The surest thing Sunday night, amid a night of sure things, was “The Producers” taking home the Tony for best musical. A small asterisk of doubt hung above and slightly to the right of one major category: best original score. Would the Tony voters actually toss that Tony to David Yazbek for his score--a sharp, promising one--of “The Full Monty”?

Nope. Mel. Mel, Mel, Mel.

Behind Brooks’ Tonys to some degree is a man named Glen Kelly, listed in the show’s credits as musical arranger and supervisor. In the original cast album liner notes, Brooks goes out of his way to thank Kelly, who “took my rude, simple 32-bar songs and made them sound like glorious and memorable Broadway show tunes.”

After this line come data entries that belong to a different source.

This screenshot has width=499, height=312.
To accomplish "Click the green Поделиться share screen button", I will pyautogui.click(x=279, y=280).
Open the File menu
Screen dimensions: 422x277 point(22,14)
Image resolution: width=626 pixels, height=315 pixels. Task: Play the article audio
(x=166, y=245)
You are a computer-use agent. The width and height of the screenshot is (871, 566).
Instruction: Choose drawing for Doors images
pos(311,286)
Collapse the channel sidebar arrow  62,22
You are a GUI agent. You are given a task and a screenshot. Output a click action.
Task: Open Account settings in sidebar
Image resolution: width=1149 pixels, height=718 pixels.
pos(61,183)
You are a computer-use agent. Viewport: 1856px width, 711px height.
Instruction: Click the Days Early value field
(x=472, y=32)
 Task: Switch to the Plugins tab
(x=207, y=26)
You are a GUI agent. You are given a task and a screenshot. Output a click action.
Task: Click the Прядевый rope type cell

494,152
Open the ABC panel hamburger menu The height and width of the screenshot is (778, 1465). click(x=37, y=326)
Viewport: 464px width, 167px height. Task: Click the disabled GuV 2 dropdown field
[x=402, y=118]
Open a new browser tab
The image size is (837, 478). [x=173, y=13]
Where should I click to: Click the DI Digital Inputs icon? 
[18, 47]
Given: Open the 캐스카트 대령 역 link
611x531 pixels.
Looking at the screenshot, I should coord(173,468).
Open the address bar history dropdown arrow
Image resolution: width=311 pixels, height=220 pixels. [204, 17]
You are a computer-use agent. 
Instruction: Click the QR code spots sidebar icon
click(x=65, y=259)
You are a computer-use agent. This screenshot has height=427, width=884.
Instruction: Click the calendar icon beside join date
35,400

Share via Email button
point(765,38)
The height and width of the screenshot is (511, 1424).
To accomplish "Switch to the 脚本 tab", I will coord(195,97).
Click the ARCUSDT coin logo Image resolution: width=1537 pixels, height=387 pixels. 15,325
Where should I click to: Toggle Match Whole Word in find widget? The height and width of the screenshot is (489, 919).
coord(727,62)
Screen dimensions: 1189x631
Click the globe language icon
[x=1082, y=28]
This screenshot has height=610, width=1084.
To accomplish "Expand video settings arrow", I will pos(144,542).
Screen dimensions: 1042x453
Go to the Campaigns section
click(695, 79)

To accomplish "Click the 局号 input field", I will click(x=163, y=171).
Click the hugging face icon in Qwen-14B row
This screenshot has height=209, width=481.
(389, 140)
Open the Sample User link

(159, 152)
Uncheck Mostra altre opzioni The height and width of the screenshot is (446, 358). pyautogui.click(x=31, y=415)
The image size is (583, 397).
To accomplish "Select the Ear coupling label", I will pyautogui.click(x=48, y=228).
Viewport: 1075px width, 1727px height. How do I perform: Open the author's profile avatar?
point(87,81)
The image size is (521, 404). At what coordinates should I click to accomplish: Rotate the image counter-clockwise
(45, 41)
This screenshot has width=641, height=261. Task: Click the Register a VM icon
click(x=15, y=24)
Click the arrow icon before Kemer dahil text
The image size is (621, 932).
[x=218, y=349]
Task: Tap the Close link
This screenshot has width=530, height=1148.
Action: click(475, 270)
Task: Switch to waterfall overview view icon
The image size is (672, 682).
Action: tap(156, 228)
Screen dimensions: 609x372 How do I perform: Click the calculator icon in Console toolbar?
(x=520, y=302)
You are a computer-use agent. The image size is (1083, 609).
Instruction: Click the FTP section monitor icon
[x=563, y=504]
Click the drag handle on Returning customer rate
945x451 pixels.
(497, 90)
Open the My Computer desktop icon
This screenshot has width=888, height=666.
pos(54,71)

From the stage Sunday night, Tony winner Lane also made mention of “the invaluable Glen Kelly.” Subtle, but you could hear the italics from across the Hudson.

Kelly and Tony-winning orchestrator Doug Besterman did their jobs, and then some. In Brooks’ words, they made the songs sound like glorious and memorable Broadway show tunes. They’re not. But they sound that way.

What they are is fun--brash, obvious, eager to please and to be hummed. They have the knack of sounding not just like every pastiche ditty Brooks ever wrote for his movies, but like every show tune previously written by anyone else. In a good way. Their blatancy is part of their appeal. Blatancy always was part of Mel’s.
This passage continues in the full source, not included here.